**Page excerpt:**
Uncategorized - by David Cohn on Wednesday, January 23, 2008 6:45 - 0 Comments

Mark Watanabe – The Seattle Times Editor: “More Direct Conversation and Not Just Idle Chit Chat”

Recently I’ve begun to hunt down the editors of the beat blogging project to get their thoughts, views, expectations and fears. The goal: Get all 13 on the record and then take a step back to see what the general vibe is (similar to the follow up I did with the reporters who are busy working on their pitches/getting their networks started).

Yesterday I talked with Mark Watanabe, editor of the Seattle Times beat blogger Brier Dudley. Here’s how the conversation went down.

So what’s your general sense of things? What will be your role?

To start off, we haven’t done a whole lot. It’s been difficult to find the time. Brier has been finding the time to do it, but there is still everyday business, plus the holidays and the consumer electronics show right after that. It all really cut into time, he is basically just catching up now.

My role is just being there and interested in what he is doing. I’ll act as a sounding board for some of the ideas he has and participate in the meetings with Cory, who is the point person and initally got us going in this project. She is a senior producer in our staff — she is more aware of the technology possibilities as well as navigating the internal structure that we have and knows when we have exceed our resources. [Note: Cory, I'm coming after you next].

 

What are those newsroom realities?

**Problem:** Resume the interview with Mark Watanabe about the beat blogging project, picking up right after its final question.

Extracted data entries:
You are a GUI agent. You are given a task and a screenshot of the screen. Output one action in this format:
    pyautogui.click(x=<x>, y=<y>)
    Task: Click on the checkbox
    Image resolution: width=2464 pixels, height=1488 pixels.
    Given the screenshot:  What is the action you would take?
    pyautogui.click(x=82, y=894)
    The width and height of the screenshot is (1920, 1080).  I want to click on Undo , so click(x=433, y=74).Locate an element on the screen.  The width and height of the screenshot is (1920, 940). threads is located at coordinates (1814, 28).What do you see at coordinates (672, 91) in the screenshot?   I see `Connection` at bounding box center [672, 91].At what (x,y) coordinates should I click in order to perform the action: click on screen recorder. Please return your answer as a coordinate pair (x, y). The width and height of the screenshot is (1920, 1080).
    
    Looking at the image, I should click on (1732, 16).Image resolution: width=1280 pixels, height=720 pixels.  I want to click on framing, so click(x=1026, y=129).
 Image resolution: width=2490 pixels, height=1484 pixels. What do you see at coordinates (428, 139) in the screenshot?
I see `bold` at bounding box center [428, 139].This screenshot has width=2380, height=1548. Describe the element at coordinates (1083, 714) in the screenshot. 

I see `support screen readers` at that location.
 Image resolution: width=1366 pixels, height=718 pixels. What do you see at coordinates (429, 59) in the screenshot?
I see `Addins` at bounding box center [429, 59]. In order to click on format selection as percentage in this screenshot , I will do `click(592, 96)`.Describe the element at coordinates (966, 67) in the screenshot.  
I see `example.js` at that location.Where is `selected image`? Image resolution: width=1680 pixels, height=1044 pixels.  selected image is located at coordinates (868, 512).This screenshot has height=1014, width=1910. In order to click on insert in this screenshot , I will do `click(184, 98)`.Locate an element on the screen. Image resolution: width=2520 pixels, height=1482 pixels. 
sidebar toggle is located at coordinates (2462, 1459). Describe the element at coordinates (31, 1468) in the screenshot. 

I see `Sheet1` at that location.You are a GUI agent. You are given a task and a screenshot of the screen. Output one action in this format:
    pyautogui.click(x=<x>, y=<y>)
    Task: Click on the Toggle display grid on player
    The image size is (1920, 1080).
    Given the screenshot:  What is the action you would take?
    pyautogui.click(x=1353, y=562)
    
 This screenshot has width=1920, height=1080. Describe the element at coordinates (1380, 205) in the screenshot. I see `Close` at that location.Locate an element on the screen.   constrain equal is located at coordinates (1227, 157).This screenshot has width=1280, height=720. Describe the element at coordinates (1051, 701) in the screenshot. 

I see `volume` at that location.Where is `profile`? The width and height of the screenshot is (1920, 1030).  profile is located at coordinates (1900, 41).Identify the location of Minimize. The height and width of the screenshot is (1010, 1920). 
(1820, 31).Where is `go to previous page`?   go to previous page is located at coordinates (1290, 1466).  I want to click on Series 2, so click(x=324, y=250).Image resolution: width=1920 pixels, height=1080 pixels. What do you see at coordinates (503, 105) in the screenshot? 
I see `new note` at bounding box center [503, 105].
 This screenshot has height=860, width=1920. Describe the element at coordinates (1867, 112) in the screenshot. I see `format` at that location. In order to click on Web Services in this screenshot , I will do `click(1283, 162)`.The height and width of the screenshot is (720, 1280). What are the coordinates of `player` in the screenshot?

**Task answer:**
A lot of that depends on Cory’s time and inclination. She has been open to trying different things. Brier has had a blog going on almost two years now – so he has established an informal network in that way and can levarage that into building a more structured network wether its a website or something else.

My interest in this is to step back and see how it works and possibly apply some of that to our other technology and more general business reporting, as it makes sense. Our reporters understand this stuff.

How do you see Brier’s network evolving?

It’s kinda of up for grabs. What I suspect:  We will get more regular participation by specific people. One of the things that has developed with the blog, especially technology blogs, it does not evoke as much participation in terms of comments. I think part of that is the nature of a subject – it’s less emotional. And a lot of that is governed by corproate policy –and the reluctance among people to talk about what they do for a living.

On the other hand, we do get a lot of activity via email. One thing that I can see our readers doing and developing is getting more comments not on the blog, but by a select group of people — that would make it more direct conversation and not just idle chit chat.

We are looking at an interesting situation here as much of what we are trying to use is what we do stories about, social networking, the use of technology in business and communication.

The third thing that will be interesting is, and one reluctance we have is the very public nature of this, which has advantages but we are in a very competitive situation on a news basis with the Poste Intelligencer. So we have to balance what can be accessed publicly.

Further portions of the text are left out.